A fast and accurate algorithm for finding approximate k-nearest neighbors.

Usage

randomProjectionTreeSearch(x, K = 150, n_trees = 50,
  tree_threshold = max(10, nrow(x)), max_iter = 1,
  distance_method = "Euclidean", seed = NULL, threads = NULL,
  verbose = getOption("verbose", TRUE))

# S3 method for matrix randomProjectionTreeSearch(x, K = 150, n_trees = 50, tree_threshold = max(10, nrow(x)), max_iter = 1, distance_method = "Euclidean", seed = NULL, threads = NULL, verbose = getOption("verbose", TRUE))

# S3 method for CsparseMatrix randomProjectionTreeSearch(x, K = 150, n_trees = 50, tree_threshold = max(10, nrow(x)), max_iter = 1, distance_method = "Euclidean", seed = NULL, threads = NULL, verbose = getOption("verbose", TRUE))

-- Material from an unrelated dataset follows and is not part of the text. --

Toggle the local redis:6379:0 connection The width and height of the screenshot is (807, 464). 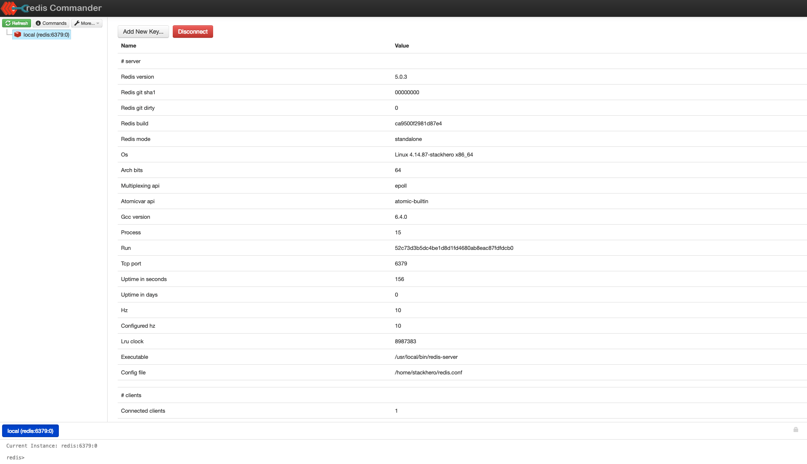click(x=42, y=34)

# S3 method for TsparseMatrix randomProjectionTreeSearch(x, K = 150, n_trees = 50, tree_threshold = max(10, nrow(x)), max_iter = 1, distance_method = "Euclidean", seed = NULL, threads = NULL, verbose = getOption("verbose", TRUE))

Arguments

x

A (potentially sparse) matrix, where examples are columnns and features are rows.

K

How many nearest neighbors to seek for each node.

n_trees

The number of trees to build.

tree_threshold

The threshold for creating a new branch. The paper authors suggest using a value equivalent to the number of features in the input set.

max_iter

Number of iterations in the neighborhood exploration phase.

distance_method

One of "Euclidean" or "Cosine."

seed

Random seed passed to the C++ functions. If seed is not NULL (the default), the maximum number of threads will be set to 1 in phases that would be non-determinstic otherwise.

threads

The maximum number of threads to spawn. Determined automatically if NULL (the default).

verbose

Whether to print verbose logging using the progress package.

Value

A [K, N] matrix of the approximate K nearest neighbors for each vertex.

Details

Note that the algorithm does not guarantee that it will find K neighbors for each node. A warning will be issued if it finds fewer neighbors than requested. If the input data contains distinct partitionable clusters, try increasing the tree_threshold to increase the number of returned neighbors.